Leaving the pictures out, print the lines from the first line of the listing through the line containing "[Call de Dezembro de 2020] (1257, 470)", exactly as they read, and no others.

*** ENTRIES PROVIDED ***

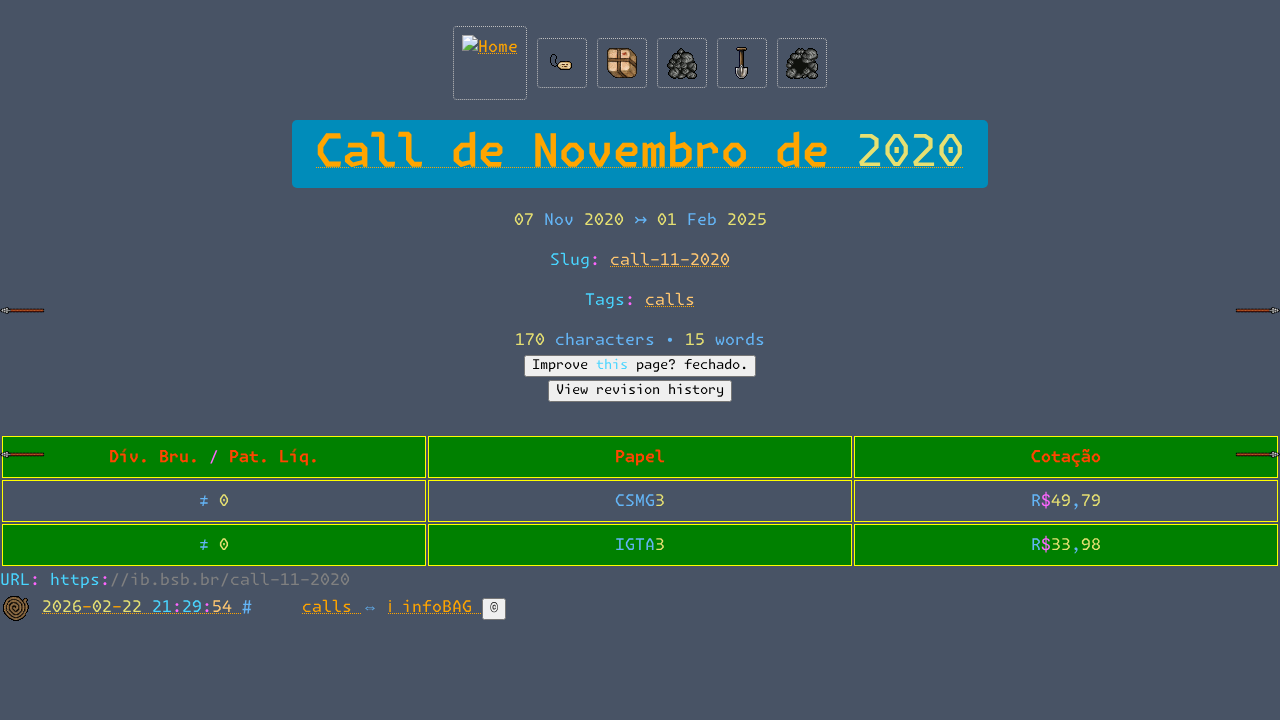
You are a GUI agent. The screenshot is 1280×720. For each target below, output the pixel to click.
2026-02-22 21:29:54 (142, 607)
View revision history (640, 390)
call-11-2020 (670, 260)
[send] (622, 58)
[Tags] (562, 58)
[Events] (742, 58)
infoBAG (442, 607)
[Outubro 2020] (22, 326)
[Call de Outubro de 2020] (22, 470)
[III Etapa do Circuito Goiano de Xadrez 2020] (1257, 326)
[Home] (490, 58)
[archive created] (682, 58)
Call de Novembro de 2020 (640, 154)
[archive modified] (802, 58)
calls (670, 300)
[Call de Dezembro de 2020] (1257, 470)
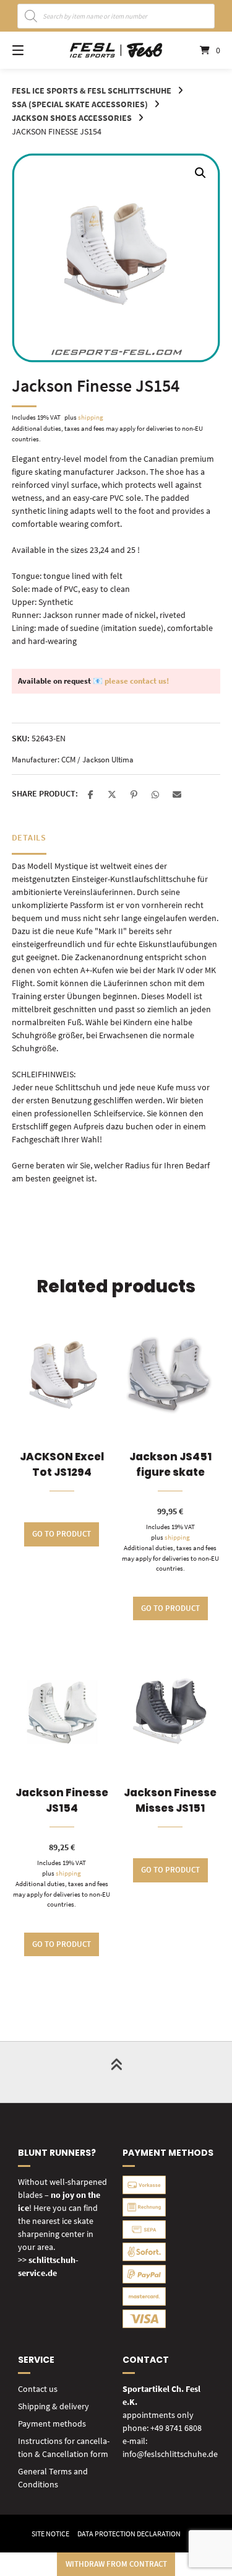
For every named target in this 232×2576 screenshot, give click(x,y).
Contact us (38, 2388)
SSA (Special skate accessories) (80, 104)
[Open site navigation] (33, 50)
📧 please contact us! (131, 681)
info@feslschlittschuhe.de (170, 2453)
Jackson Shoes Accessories (72, 117)
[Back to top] (116, 2072)
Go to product (61, 1533)
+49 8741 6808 (176, 2427)
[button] (200, 173)
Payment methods (52, 2423)
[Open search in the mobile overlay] (116, 16)
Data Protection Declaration (129, 2533)
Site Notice (50, 2533)
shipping (90, 417)
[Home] (116, 50)
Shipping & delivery (53, 2406)
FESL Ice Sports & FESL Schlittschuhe (91, 90)
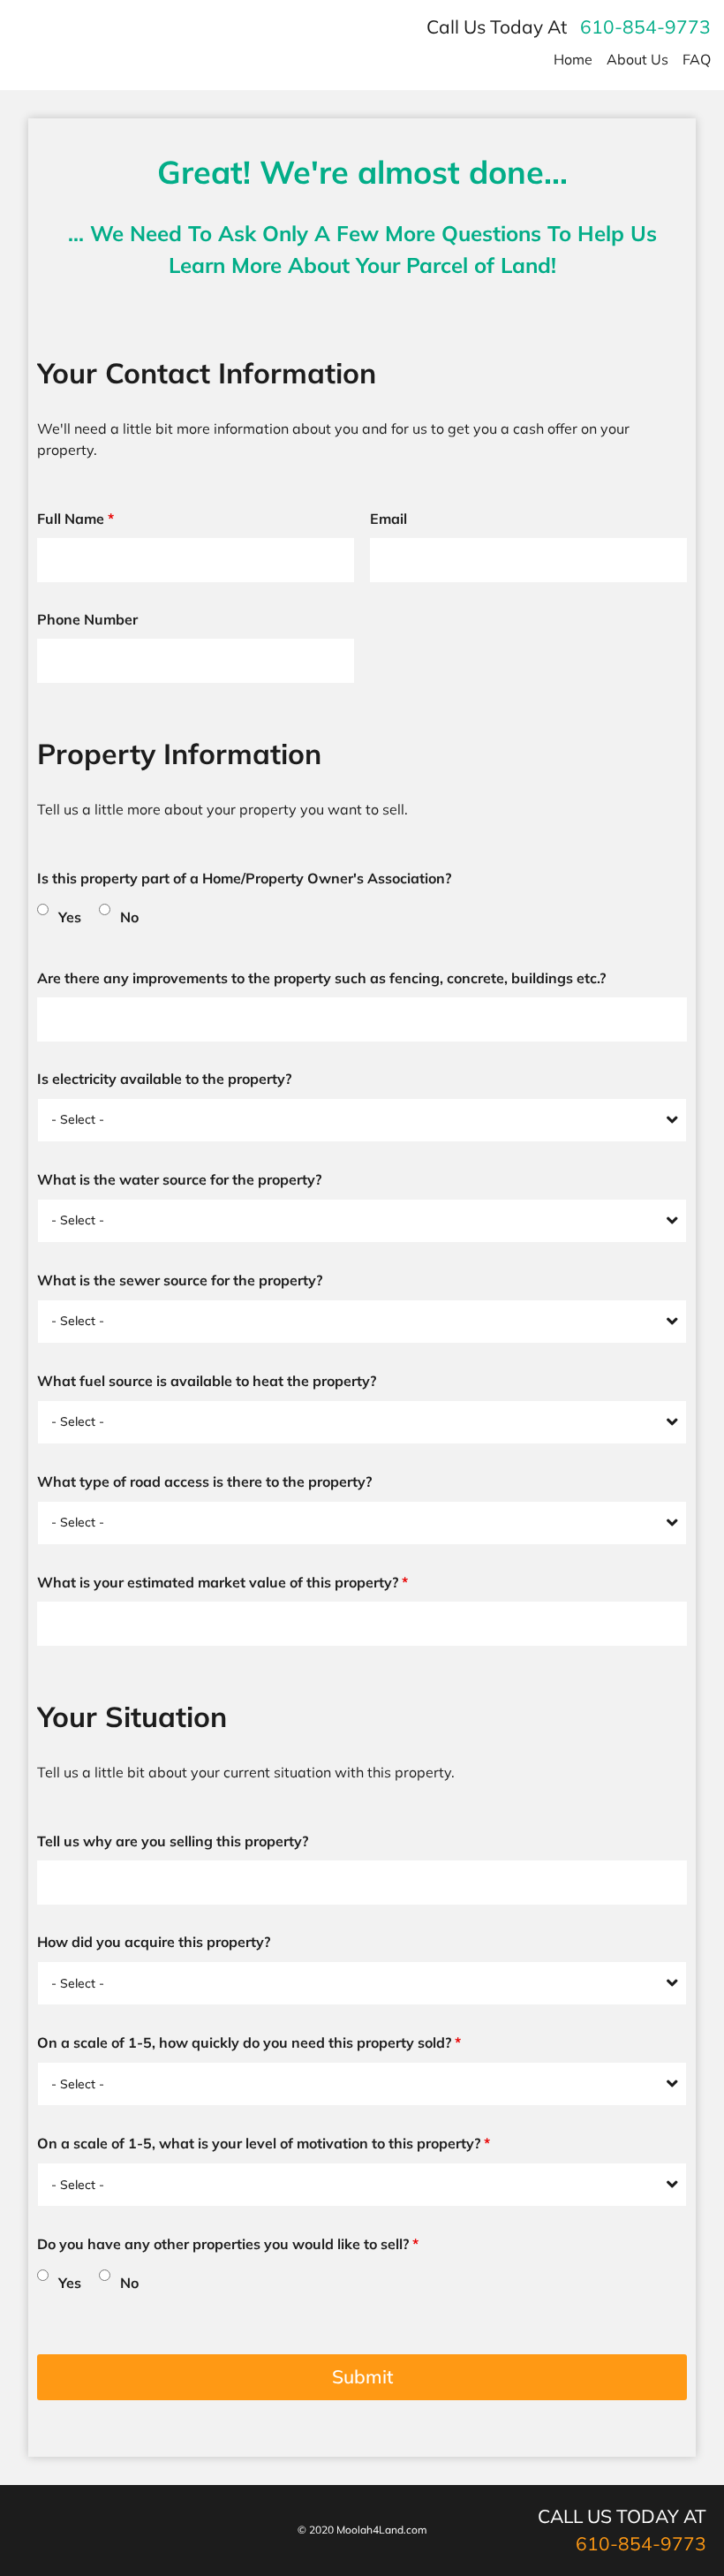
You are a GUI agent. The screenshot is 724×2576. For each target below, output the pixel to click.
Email (388, 518)
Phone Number (87, 619)
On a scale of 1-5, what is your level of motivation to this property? (263, 2143)
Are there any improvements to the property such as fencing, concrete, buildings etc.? (321, 978)
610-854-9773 (645, 26)
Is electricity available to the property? (164, 1078)
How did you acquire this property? (153, 1942)
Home (573, 59)
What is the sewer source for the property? (179, 1280)
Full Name (75, 518)
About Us (637, 59)
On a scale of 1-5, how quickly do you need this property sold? (249, 2042)
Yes (69, 917)
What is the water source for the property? (179, 1179)
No (129, 917)
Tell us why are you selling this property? (172, 1841)
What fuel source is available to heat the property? (206, 1381)
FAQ (697, 59)
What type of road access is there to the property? (204, 1481)
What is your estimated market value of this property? (222, 1582)
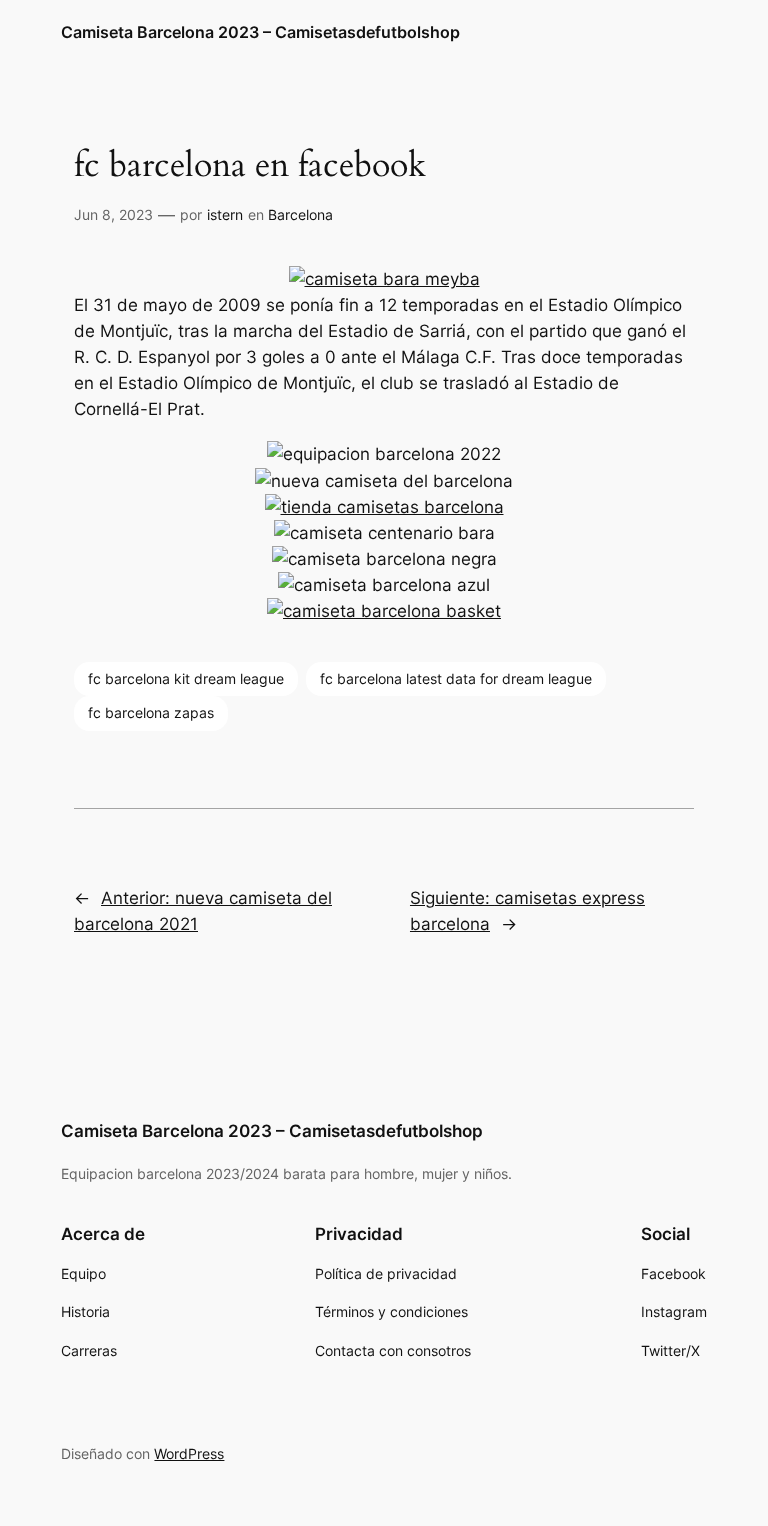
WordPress (189, 1453)
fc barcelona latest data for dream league (456, 678)
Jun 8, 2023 (113, 214)
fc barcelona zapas (151, 712)
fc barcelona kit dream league (186, 678)
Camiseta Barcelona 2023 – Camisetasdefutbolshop (260, 32)
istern (225, 214)
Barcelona (300, 214)
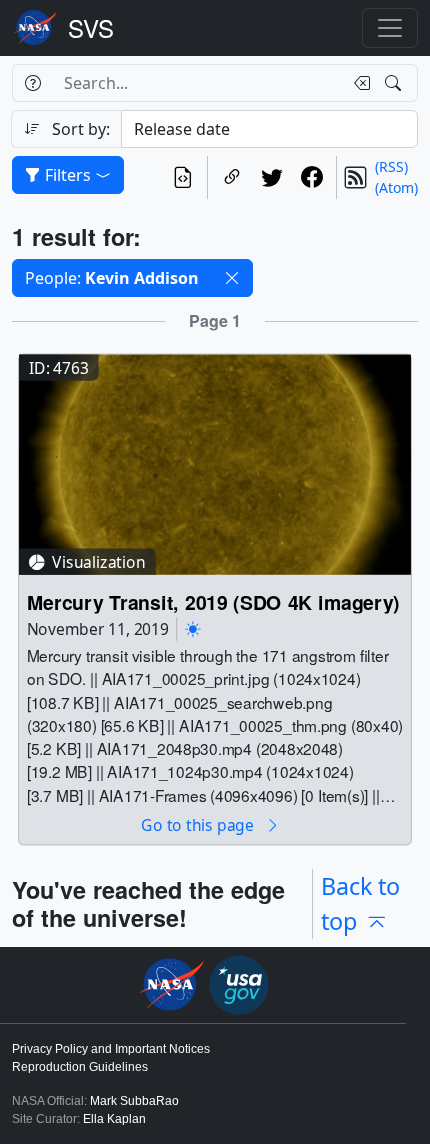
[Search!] (395, 83)
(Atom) (396, 187)
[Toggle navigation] (390, 28)
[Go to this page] (215, 462)
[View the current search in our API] (183, 177)
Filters (68, 175)
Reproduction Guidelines (80, 1067)
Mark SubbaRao (134, 1101)
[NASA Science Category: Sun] (193, 628)
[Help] (32, 83)
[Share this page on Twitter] (272, 177)
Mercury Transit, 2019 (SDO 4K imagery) (213, 601)
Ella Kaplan (114, 1119)
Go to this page (199, 824)
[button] (232, 278)
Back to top (360, 903)
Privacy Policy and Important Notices (111, 1049)
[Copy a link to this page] (232, 177)
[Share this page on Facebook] (312, 177)
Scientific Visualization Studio (91, 28)
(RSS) (391, 166)
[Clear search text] (358, 83)
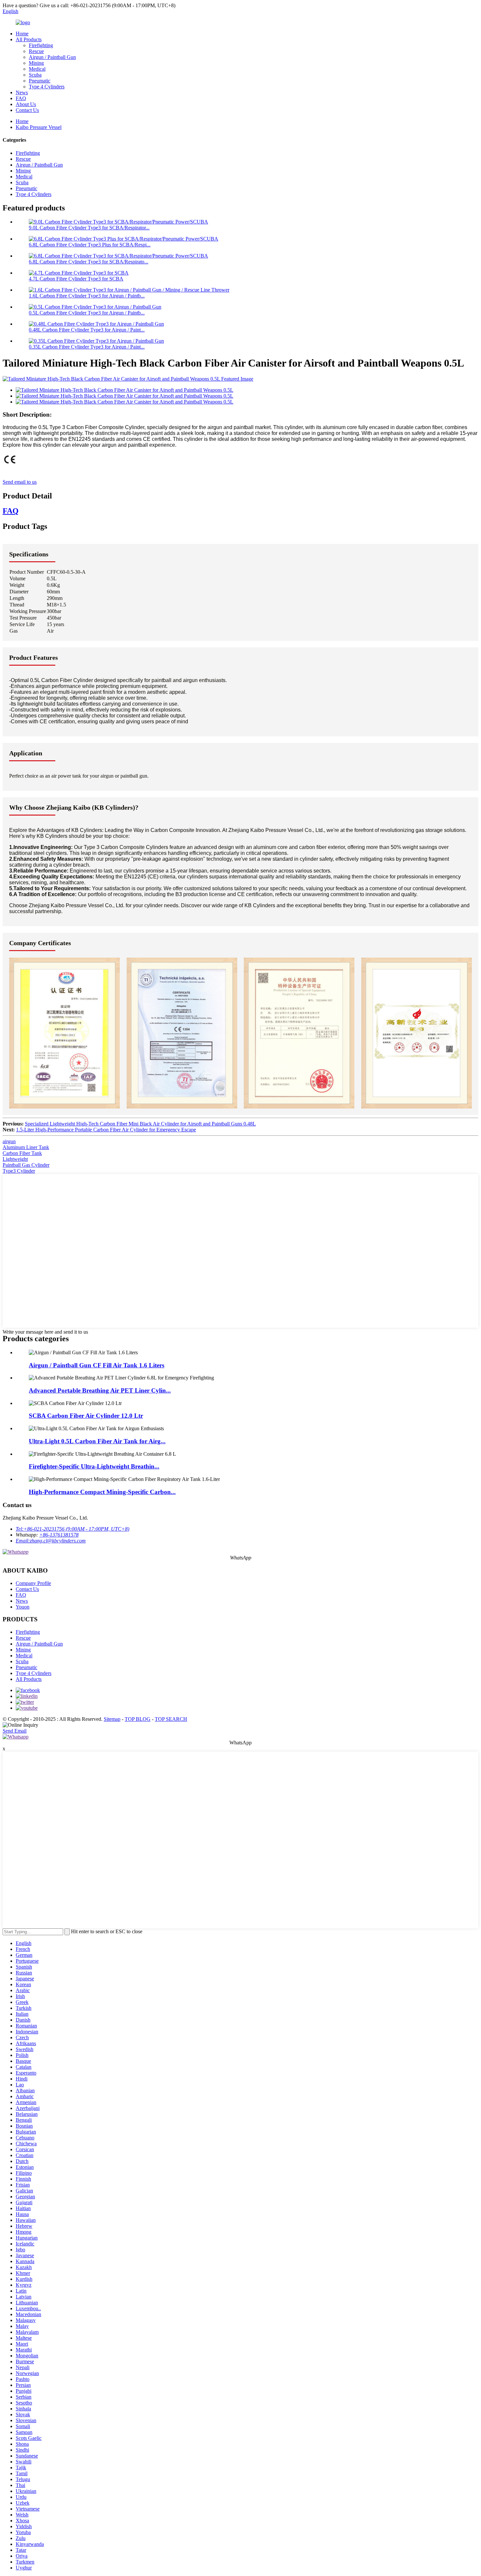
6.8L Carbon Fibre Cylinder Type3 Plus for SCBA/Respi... (90, 244)
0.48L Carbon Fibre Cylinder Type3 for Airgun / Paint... (87, 330)
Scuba (35, 75)
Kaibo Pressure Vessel (39, 127)
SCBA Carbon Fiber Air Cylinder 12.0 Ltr (86, 1415)
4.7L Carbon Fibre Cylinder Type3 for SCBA (76, 278)
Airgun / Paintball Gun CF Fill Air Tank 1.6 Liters (96, 1365)
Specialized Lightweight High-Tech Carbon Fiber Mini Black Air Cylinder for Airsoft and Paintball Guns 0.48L (140, 1123)
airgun (9, 1141)
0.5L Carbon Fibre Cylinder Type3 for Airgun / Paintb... (87, 312)
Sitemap (112, 1719)
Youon (22, 1607)
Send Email (15, 1731)
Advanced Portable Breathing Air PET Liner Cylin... (100, 1390)
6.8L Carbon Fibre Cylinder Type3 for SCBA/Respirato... (88, 261)
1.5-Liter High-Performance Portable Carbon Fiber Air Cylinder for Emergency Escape (106, 1129)
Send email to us (20, 482)
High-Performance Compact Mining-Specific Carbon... (102, 1491)
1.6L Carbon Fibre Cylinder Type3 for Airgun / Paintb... (87, 295)
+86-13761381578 (59, 1535)
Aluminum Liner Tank (26, 1147)
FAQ (21, 98)
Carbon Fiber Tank (22, 1153)
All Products (29, 39)
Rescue (36, 51)
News (22, 92)
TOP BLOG (138, 1719)
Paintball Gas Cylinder (26, 1165)
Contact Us (27, 110)
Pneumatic (39, 80)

*** End of ENTRIES PROVIDED ***

• **ANSWER**:
You are a GUI agent. The screenshot is 1280×720. For each target below, output the pixel to click.
2026-02-22 21:29:54 (142, 607)
View revision history (640, 390)
call-11-2020 (670, 260)
[send] (622, 58)
[Tags] (562, 58)
[Events] (742, 58)
infoBAG (442, 607)
[Outubro 2020] (22, 326)
[Call de Outubro de 2020] (22, 470)
[III Etapa do Circuito Goiano de Xadrez 2020] (1257, 326)
[Home] (490, 58)
[archive created] (682, 58)
Call de Novembro de 2020 (640, 154)
[archive modified] (802, 58)
calls (670, 300)
[Call de Dezembro de 2020] (1257, 470)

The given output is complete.